• _INSTRUCTIONS TO FOLLOW_:
Go through the data and copy every line in which "next" appears.

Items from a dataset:

§

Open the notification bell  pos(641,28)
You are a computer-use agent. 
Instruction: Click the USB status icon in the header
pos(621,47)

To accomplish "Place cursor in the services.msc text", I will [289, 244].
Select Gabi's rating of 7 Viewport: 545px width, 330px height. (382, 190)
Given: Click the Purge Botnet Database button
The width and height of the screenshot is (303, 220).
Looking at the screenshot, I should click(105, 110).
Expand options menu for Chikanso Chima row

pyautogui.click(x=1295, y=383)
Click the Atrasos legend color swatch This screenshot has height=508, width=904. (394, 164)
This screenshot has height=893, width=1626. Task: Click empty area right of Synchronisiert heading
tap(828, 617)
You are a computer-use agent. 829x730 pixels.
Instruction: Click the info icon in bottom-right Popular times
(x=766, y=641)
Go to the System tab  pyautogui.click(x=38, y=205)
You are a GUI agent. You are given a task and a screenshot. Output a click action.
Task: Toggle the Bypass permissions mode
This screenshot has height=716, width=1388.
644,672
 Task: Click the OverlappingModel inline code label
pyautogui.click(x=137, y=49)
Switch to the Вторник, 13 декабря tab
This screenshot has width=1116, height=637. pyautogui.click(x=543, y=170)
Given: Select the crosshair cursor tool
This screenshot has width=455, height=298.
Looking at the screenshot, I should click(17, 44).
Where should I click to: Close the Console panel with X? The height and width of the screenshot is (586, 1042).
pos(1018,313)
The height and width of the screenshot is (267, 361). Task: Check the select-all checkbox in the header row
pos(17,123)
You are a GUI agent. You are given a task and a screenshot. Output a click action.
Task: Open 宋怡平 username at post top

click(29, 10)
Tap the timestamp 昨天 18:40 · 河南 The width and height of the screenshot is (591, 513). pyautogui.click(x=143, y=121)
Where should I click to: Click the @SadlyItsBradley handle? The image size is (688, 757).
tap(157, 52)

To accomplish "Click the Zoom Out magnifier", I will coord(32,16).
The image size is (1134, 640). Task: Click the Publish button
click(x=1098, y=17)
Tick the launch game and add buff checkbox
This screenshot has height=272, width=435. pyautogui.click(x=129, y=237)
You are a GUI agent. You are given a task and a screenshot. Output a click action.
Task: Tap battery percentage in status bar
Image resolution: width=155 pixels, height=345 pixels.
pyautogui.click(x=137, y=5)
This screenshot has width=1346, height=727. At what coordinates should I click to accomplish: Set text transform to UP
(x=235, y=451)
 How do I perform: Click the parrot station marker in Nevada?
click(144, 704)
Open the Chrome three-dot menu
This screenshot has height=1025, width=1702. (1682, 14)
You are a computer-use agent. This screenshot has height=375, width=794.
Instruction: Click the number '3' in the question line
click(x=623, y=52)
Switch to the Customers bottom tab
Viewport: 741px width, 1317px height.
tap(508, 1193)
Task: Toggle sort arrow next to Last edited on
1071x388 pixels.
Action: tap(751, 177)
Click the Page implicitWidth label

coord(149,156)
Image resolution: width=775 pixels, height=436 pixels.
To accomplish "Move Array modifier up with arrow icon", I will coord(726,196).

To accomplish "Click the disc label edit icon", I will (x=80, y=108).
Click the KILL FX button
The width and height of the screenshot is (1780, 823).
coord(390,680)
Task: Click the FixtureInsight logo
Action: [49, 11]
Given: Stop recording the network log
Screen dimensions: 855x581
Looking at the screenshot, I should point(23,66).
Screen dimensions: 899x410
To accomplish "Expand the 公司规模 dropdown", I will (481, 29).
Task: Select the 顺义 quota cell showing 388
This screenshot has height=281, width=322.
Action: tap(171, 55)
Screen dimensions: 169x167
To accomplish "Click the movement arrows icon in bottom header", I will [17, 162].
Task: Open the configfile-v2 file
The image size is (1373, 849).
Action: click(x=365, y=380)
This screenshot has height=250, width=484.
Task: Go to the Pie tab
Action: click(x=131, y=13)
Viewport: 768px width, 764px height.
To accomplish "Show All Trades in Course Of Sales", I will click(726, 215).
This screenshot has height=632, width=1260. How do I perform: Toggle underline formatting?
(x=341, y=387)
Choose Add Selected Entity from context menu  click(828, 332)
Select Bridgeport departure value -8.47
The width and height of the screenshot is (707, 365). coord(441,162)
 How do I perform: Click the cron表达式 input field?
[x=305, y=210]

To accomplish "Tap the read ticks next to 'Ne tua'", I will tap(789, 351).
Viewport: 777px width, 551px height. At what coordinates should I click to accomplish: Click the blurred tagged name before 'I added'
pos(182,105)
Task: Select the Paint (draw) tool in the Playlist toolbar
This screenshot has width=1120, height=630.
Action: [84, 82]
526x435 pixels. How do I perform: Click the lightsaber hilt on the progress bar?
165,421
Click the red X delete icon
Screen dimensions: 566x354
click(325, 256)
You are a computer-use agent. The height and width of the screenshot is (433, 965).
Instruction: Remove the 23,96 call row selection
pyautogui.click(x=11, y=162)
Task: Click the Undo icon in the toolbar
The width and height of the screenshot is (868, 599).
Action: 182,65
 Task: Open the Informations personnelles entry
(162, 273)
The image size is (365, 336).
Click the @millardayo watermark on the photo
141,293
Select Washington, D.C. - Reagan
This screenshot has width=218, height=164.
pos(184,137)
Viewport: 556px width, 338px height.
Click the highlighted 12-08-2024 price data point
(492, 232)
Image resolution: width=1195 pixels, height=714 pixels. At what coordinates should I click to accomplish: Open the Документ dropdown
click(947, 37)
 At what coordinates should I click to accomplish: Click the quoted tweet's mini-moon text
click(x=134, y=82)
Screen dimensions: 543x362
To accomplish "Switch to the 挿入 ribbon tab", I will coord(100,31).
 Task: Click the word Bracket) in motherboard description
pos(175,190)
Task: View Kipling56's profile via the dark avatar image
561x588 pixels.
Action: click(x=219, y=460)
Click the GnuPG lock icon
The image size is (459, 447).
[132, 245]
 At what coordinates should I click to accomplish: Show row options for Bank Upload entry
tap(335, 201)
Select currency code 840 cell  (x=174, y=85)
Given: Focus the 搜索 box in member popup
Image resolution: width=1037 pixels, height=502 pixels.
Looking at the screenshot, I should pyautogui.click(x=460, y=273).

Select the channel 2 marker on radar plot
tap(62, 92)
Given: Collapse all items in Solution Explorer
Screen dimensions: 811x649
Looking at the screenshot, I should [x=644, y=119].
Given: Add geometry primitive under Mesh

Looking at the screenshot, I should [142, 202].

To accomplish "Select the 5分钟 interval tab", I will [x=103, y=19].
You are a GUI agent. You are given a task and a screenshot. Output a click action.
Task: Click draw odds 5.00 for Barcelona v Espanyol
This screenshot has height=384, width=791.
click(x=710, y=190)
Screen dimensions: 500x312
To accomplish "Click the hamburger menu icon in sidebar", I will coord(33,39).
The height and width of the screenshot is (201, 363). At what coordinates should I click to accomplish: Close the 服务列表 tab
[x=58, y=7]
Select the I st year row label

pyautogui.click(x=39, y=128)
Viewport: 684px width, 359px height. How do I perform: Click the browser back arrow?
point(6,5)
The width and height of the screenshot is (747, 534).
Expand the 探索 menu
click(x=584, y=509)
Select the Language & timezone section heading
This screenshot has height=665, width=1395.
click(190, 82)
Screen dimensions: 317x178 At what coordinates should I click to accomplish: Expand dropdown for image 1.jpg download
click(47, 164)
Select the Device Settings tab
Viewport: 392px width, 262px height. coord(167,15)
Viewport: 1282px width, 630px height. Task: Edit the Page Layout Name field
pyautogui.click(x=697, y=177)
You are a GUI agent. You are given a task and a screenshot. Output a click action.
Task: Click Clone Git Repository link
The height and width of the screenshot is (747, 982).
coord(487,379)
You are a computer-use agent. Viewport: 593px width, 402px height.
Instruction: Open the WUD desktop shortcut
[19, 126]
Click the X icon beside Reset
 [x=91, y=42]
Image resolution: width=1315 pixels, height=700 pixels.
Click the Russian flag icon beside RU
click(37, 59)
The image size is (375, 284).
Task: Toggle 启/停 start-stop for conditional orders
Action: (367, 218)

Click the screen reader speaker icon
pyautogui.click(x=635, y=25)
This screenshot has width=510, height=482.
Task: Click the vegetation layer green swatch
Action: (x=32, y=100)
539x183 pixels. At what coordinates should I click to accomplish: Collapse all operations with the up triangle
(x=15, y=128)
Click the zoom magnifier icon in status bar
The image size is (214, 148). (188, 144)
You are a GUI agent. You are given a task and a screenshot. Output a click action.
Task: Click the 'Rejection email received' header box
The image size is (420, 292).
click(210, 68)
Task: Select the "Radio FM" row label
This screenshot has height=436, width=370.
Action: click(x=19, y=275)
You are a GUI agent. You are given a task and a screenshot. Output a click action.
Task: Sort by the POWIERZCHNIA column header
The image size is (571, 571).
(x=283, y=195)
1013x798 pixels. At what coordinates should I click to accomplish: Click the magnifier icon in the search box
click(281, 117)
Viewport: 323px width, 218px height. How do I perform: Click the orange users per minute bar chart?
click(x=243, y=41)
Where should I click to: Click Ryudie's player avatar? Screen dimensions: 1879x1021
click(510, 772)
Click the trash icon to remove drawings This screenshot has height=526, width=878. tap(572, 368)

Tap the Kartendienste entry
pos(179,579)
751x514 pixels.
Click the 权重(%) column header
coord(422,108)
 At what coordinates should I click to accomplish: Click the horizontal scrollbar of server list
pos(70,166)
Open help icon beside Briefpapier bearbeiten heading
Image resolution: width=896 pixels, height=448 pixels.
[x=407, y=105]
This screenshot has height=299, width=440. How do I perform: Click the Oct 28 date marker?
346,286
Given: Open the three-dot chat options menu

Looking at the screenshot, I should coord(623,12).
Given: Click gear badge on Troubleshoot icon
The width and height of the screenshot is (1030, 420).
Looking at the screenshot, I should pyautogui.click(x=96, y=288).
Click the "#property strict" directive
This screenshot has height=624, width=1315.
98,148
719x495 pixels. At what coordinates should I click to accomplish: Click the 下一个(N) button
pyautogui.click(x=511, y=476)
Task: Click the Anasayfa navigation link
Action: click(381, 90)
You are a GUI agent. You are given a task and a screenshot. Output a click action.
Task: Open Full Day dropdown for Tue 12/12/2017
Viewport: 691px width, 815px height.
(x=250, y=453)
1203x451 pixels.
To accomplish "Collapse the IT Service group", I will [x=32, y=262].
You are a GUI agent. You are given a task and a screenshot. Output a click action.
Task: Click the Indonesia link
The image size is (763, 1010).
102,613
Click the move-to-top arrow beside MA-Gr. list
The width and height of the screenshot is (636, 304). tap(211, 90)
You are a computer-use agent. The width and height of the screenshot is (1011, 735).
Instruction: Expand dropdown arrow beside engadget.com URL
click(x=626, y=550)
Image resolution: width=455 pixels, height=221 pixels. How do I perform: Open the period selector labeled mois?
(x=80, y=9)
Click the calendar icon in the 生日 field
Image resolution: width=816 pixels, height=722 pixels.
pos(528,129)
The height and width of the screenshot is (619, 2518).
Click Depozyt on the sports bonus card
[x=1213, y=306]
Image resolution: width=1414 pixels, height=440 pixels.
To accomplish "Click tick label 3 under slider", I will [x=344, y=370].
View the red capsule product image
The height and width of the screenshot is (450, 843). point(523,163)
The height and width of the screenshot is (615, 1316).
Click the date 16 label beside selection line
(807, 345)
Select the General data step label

§

• _WRITTEN REPLY_:
Task: Toggle sort arrow next to Last edited on
To accomplish "Tap the read ticks next to 'Ne tua'", I will tap(789, 351).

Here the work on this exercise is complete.